One-fifth of the world's population lacks safe drinking water, the United Nations said in a report last week that laid much of the blame on mismanagement of resources.
"Farmers are central to the whole picture," Patrick McCully, director of International River Network, a non-governmental organization, said at the [World Water Forum]. "They use the majority of the world's water, and farmers are where most of the world's poverty is concentrated."
Advanced nanotechnology can aid in making much more efficient use of water, especially in agriculture, and especially in developing countries.
With 525 million small farms in the world -- and 2.5 billion people living off the land -- farmers suffer the most from the problems discussed at the forum: poverty, disease, and the lack of sanitation and clean water.

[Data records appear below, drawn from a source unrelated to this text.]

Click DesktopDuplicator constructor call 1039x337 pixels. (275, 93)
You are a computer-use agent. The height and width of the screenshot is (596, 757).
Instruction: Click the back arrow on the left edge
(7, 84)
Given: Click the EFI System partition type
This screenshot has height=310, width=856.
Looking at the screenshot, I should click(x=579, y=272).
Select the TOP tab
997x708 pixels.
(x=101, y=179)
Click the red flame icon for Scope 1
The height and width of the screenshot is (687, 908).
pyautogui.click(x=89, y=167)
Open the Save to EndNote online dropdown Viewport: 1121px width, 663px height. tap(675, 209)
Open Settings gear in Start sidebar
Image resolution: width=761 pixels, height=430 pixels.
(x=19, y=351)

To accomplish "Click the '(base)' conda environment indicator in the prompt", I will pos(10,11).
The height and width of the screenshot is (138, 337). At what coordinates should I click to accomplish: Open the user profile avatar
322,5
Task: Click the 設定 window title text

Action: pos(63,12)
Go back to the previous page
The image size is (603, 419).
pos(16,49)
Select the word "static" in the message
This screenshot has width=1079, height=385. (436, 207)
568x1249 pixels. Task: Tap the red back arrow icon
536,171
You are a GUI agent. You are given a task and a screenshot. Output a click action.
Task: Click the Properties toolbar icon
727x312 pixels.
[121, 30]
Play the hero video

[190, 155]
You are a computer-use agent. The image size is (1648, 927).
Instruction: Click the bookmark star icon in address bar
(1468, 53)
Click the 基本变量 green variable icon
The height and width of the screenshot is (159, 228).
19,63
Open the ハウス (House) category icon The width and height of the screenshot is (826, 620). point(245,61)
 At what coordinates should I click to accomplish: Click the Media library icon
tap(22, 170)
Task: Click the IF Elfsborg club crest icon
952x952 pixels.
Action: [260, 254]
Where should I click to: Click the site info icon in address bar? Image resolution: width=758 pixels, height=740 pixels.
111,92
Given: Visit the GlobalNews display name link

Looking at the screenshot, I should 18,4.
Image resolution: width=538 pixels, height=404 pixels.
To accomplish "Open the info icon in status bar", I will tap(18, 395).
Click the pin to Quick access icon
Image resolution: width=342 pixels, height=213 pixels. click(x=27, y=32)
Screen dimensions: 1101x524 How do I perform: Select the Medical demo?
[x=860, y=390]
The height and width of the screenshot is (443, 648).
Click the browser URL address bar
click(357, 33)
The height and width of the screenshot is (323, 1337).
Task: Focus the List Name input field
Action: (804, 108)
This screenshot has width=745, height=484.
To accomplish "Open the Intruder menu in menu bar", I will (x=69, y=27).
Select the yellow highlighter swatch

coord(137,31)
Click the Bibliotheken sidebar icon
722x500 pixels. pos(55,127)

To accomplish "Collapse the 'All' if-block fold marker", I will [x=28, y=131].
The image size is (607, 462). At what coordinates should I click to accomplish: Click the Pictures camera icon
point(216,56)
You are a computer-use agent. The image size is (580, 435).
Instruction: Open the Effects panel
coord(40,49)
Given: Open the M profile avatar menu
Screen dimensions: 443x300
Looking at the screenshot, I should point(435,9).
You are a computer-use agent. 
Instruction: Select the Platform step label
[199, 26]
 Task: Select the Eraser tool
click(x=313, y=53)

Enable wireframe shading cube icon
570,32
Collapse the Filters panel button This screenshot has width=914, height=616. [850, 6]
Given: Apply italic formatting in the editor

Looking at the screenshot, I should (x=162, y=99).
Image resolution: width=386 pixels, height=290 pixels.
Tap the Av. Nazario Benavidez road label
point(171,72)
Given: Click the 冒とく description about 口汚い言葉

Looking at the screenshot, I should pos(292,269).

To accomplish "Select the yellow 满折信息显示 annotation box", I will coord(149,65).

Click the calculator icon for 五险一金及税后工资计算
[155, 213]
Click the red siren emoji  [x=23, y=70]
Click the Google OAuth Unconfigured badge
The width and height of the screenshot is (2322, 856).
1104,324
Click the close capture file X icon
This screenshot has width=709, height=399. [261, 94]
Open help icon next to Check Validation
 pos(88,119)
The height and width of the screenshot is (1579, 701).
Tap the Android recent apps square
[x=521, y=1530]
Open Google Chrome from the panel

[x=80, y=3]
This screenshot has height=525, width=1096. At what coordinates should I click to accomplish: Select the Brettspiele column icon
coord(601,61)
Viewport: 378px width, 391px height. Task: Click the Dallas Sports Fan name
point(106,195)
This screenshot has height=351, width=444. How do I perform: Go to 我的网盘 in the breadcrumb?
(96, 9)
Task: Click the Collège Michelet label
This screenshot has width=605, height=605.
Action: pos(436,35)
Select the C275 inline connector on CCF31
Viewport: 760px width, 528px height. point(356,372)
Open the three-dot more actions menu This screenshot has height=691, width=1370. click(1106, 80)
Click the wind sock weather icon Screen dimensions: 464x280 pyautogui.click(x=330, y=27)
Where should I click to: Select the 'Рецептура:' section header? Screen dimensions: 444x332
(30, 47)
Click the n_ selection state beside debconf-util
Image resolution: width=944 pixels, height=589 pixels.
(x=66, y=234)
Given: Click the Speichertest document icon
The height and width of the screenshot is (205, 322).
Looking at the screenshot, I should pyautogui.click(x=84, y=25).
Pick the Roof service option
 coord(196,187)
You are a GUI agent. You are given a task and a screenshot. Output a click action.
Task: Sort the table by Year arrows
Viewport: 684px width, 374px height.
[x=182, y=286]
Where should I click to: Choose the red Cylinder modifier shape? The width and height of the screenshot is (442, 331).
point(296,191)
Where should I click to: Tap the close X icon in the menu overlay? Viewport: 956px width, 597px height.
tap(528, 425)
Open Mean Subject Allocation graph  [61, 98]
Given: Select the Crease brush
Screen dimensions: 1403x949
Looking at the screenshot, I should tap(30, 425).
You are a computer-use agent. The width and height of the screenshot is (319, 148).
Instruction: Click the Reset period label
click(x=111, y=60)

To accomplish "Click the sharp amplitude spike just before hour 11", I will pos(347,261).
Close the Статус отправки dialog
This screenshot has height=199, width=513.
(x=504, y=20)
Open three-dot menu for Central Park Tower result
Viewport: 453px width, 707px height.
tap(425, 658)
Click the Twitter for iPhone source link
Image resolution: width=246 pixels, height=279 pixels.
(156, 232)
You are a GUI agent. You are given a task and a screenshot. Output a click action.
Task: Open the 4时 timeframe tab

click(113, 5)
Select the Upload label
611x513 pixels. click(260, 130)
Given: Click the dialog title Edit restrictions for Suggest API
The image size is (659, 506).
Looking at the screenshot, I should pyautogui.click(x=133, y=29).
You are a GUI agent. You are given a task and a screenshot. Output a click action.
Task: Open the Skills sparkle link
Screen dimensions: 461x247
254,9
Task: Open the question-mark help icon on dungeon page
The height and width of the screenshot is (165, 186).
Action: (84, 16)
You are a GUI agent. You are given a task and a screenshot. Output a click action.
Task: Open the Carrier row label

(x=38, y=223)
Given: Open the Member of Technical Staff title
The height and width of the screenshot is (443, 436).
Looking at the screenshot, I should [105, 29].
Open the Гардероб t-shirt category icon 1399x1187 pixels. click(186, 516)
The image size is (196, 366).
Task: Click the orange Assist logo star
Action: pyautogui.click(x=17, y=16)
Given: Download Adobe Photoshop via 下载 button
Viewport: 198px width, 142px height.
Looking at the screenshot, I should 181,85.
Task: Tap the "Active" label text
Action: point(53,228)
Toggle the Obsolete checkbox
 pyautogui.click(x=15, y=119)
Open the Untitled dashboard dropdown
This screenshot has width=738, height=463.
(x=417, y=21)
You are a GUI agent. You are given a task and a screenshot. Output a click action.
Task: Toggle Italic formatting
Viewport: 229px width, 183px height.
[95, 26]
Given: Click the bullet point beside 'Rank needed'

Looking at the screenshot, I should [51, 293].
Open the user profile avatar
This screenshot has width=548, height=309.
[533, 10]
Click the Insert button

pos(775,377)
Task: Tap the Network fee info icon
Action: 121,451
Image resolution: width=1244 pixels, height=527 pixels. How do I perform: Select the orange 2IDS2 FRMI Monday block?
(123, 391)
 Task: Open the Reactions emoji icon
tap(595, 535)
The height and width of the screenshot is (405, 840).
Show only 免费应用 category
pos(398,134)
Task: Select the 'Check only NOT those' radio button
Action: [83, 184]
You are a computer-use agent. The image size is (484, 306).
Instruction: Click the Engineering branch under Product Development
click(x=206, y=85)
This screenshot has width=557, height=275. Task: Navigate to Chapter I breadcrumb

Drought-parched fields, withered corn stalks and skinny cattle make up the face of the crisis in the developing world.
It is not hyperbole to say that nanotechnology could bring an end to poverty, malnutrition, and starvation. The technology will be available.
Traditionally governments have responded to the problems of small farmers -- defined as those with plots of 5 acres or less -- with big dam projects. But most small farms are so high up in the hills or removed from rivers that they cannot benefit from them, said McCully.
The answer is more efficient irrigation systems, said Ute Collier, of the World Wildlife Fund. "We can't afford to waste water in irrigation systems that are 30 to 40 percent efficient," he said. "If we could get that part of the equation done, we could probably cut down the number of dams we're building by half, at least."
Greater efficiency would free up money to help provide clean drinking water and food to small farmers who, despite raising food, constitute most of the 842 million people in the world who go hungry.
Molecular manufacturing will provide inexpensive, onsite, custom design and building of:
- Pumps, pipes, and irrigation systems
- Filters and desalination equipment
- Greenhouses and solar power collectors
- Automation for planting, tilling, fertilizing, weeding, pest control, harvesting, sorting, and packaging
- Storage and distribution solutions
Some will say that we already have sufficient technology to adequately feed all the world's people, and that the actual problems are political. That's mostly true, but it is also true that improved technology could make a big difference.
Supplying technological aid to a poor country today is often a major logistical challenge as well as being quite expensive. Developed nations are simply not willing to spend enough money to make the growing of food equally easy for everyone. It won't sell politically at home -- never mind the problematic governments overseas.
Molecular manufacturing will overcome many of these barriers. Major shipments of expensive equipment no longer will be required. An aid worker with a tiny nanofactory in her pocket could simply walk into a village and then go to work. Costs will be negligible, especially when compared to the enormously greater productivity that developed nations could achieve through advanced nanotech and other emerging technologies.
Yes, the corrupt leadership in many poor nations still could make things difficult. But when the economic and security advantages of raising others out of poverty are considered (not to mention the moral imperatives), and when it costs nearly nothing to do so, it will make inaction a much harder sell.